The city has a rich cultural heritage and legacy, a vibrant nightlife and has a unique cuisinetravel Updated: Sep 08, 2010 10:22 IST
I am in the Euro star connecting Zurich Hauptbahnhoff with Milano Centrale. The train is fully booked. Two ladies are complaining bitterly about who has seat 15A. Both claim to have reserved two months in advance. And I thought I was neurotic! Finally it turns out that one woman is on the wrong train.
I am excited about getting into Italy but I quite forget it when I look out of the window. We are travelling through some exquisite Swiss scenery. We go through the Gotthard tunnel, the highest tunnel in the world. It is all of 16.9 km long and you come out at Lugano in Italy. Voila!
The upper portion of Italy connecting with France and Switzerland is the Lombardy region. My next seat neighbor informs me that it has one sixth the population of Italy and produces one fifth its GDP. She gives me a list of must see places in Lombardy...the names are music. Brescia, Pavia, Mantua, Como (of the lake fame), Bergamo. She is quite disgusted that I have only two days in Lombardy.
Milano Centrale station opens onto a massive piazza with roads radiating in all directions. My hotel had promised me that it was within 200 m of the station and so it is. I park my bags and run back to the station to buy a Metro ticket and start exploring.
The best part of European towns is that the touristy area is concentrated around a main plaza or church. Everything is walkable. You may like to take a conducted tour or just buy a guide map and start walking. Or ask your hotel for a local guide and finalize the fee before you start.
The heart of Milan is its Duomo. You come out of the underground and it is a vision. I am not the only one standing on the Metro steps with a dropped jaw. The sky is extraordinarily blue (no name has been found for this color yet) and against it, the Duomo is a fantasy of white spires. Its doors are of heavy bronze, etched with biblical scenes. The bell towers boast immense bronze bells which toll every hour. As they start ringing, the other churches on the vicinity set their bells ringing too. Quite an opera every hour. You take a seat at one of the outdoor cafes and enjoy.
I have been expressly advised to try the polenta, a special Milanese cake with almonds and chocolate mousse. It is difficult to have one portion. My tummy is full but mouth craves at least another portion. I heave myself up and go for a walk around the Duomo. The famous La Scala Theater is not far away. Its tourist shop has posters of many a famous opera staged here over the last fifty years. This theater has been around since 1778. Milan is also the birthplace of Gieuseppe Verdi, the composer of famous operas like La Traviata and Aida. Don't even dream of getting in without prior reservation.

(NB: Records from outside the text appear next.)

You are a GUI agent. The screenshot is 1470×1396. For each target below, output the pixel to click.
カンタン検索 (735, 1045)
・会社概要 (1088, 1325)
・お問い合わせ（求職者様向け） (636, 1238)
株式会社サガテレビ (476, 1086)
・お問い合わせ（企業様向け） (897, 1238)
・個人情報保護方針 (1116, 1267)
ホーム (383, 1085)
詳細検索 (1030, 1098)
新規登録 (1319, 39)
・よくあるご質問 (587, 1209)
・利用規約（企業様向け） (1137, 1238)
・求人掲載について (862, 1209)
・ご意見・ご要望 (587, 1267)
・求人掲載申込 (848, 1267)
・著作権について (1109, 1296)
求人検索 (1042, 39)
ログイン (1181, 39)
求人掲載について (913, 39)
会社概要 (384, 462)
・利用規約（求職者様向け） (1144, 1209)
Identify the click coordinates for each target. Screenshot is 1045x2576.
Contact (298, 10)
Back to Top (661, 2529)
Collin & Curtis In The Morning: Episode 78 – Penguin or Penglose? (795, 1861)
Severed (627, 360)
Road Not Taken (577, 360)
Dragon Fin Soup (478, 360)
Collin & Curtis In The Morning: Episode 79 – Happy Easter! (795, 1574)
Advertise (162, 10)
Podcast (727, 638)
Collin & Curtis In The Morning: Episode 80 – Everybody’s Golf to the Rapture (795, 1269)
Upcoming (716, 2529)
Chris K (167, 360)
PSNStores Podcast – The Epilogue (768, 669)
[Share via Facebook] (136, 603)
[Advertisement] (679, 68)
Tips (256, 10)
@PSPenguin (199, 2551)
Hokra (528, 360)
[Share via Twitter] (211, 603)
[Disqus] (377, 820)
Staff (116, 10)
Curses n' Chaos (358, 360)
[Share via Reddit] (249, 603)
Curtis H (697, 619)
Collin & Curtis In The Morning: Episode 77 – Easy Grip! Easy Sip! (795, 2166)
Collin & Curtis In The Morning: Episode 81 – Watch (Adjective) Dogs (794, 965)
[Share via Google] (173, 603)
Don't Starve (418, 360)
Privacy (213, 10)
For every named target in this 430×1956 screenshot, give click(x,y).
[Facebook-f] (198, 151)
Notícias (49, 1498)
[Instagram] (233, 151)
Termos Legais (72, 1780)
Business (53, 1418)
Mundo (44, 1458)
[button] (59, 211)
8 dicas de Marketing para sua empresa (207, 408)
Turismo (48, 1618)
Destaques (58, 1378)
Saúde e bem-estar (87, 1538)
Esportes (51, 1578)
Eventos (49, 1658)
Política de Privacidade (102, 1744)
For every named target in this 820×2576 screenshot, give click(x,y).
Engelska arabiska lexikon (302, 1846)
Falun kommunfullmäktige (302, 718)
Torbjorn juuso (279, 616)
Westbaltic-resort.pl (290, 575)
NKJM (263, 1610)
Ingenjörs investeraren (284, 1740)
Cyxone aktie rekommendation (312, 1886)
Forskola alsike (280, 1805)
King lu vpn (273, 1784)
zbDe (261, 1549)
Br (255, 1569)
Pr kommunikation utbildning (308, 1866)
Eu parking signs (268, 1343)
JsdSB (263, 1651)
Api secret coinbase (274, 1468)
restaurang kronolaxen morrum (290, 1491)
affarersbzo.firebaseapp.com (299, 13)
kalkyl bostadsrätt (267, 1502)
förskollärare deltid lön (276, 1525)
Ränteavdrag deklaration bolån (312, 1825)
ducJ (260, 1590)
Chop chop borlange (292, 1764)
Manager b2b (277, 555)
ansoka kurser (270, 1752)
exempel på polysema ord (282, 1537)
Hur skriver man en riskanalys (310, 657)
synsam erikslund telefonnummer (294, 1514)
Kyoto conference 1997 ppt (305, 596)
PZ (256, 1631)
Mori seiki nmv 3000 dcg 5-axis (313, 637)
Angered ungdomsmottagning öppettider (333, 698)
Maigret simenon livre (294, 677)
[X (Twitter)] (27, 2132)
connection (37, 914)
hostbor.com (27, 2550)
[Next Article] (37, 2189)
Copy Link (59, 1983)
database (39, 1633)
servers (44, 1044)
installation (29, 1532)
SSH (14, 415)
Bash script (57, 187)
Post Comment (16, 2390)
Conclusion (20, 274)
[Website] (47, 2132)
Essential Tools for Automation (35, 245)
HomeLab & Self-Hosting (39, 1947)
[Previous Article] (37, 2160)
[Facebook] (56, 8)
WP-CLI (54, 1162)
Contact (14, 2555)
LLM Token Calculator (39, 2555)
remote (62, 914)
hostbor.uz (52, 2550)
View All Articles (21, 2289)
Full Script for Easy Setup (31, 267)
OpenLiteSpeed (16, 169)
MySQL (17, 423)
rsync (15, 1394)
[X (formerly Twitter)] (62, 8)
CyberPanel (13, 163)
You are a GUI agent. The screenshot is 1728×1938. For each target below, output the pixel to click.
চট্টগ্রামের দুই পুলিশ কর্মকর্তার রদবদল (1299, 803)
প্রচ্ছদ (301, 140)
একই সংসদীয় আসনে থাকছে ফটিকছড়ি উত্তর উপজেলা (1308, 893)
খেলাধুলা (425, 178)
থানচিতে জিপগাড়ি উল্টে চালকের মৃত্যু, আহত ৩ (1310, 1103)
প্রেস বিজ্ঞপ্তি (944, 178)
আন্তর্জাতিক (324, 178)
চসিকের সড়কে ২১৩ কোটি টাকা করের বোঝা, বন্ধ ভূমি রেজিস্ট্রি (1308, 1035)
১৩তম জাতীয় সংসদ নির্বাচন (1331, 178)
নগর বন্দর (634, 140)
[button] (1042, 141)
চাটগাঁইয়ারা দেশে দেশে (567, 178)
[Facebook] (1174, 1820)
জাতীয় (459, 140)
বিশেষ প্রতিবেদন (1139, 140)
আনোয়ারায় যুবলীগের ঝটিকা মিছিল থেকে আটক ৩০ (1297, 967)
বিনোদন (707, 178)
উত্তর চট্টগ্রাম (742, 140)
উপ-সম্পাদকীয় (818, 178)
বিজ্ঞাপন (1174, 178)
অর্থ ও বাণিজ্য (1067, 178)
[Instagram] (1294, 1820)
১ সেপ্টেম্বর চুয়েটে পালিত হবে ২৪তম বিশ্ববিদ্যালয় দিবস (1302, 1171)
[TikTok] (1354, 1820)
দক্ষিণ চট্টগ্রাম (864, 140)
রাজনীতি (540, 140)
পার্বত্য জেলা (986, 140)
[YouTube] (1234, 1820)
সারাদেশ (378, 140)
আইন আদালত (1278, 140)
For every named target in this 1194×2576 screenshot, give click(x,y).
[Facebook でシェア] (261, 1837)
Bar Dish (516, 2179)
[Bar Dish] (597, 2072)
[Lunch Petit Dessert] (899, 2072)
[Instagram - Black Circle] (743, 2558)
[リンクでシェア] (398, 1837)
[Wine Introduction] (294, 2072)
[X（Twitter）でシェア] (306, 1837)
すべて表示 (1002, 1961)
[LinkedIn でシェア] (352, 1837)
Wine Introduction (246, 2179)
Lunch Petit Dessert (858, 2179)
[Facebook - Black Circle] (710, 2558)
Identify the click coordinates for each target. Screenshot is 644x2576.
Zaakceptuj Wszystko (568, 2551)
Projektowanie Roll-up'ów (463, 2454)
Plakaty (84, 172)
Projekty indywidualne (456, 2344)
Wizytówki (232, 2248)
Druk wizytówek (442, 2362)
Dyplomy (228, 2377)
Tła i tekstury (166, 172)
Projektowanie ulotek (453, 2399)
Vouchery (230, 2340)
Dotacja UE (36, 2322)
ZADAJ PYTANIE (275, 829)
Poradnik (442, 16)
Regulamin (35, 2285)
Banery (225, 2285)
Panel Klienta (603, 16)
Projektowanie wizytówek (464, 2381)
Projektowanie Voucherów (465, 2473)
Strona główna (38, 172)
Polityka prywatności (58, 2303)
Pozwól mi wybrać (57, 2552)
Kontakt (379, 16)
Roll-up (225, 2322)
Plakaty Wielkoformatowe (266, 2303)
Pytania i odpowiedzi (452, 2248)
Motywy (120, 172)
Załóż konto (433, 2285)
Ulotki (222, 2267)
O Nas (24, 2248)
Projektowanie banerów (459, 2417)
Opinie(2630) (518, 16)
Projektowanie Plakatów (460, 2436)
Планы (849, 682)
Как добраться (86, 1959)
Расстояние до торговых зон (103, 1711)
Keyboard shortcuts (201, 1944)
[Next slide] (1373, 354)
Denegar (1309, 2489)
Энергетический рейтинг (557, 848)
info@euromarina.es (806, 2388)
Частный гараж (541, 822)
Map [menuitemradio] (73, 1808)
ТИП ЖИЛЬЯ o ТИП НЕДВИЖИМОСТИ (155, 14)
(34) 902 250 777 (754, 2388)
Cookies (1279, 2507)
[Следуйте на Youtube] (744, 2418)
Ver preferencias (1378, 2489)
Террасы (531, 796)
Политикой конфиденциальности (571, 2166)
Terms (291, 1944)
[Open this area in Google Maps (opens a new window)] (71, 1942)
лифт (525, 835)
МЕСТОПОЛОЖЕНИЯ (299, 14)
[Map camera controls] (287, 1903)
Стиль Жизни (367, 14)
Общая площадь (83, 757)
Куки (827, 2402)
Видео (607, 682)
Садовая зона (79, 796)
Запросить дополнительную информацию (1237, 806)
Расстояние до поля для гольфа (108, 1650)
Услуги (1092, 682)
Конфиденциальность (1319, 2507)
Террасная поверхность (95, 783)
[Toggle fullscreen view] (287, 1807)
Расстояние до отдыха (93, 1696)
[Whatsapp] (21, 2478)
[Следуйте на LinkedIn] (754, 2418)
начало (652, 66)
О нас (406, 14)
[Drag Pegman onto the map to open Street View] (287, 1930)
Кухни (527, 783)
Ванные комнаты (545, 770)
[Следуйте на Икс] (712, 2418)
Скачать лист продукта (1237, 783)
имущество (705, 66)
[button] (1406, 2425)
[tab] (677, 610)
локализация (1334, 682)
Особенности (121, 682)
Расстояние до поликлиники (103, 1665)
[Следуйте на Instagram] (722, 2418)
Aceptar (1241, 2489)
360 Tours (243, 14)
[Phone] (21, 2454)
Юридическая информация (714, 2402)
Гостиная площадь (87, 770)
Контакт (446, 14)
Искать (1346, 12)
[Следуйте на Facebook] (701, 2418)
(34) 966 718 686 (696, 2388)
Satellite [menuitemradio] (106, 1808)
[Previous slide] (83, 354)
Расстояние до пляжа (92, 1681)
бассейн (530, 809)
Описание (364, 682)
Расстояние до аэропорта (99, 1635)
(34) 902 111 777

I must walk and work off the polenta since Milan is also the fashion capital of Italy and one must look half way decent to take a peek at the fashion district in Quadrilateral d'oro. Via Montenapoleone and Via Manzoni are two main streets lined with all the best known brand stores...Gucci, Versace, Dolce & Gabbana...the list goes on. The sidewalks had some of the most well dressed shoppers I have seen. What I really enjoy most is the five storey Ferrari store in the same area. Car buffs, you will love it. Window shoppers, you can have a splendid afternoon just strolling down Via della Spiga.
While in Milan, don't forget to try some of its Gorgonzola cheese. It is salty, white marbled with blue green. Risotto and pasta are cooked with it. Try also local wines..Bellavista or the Bonarda Lombardy.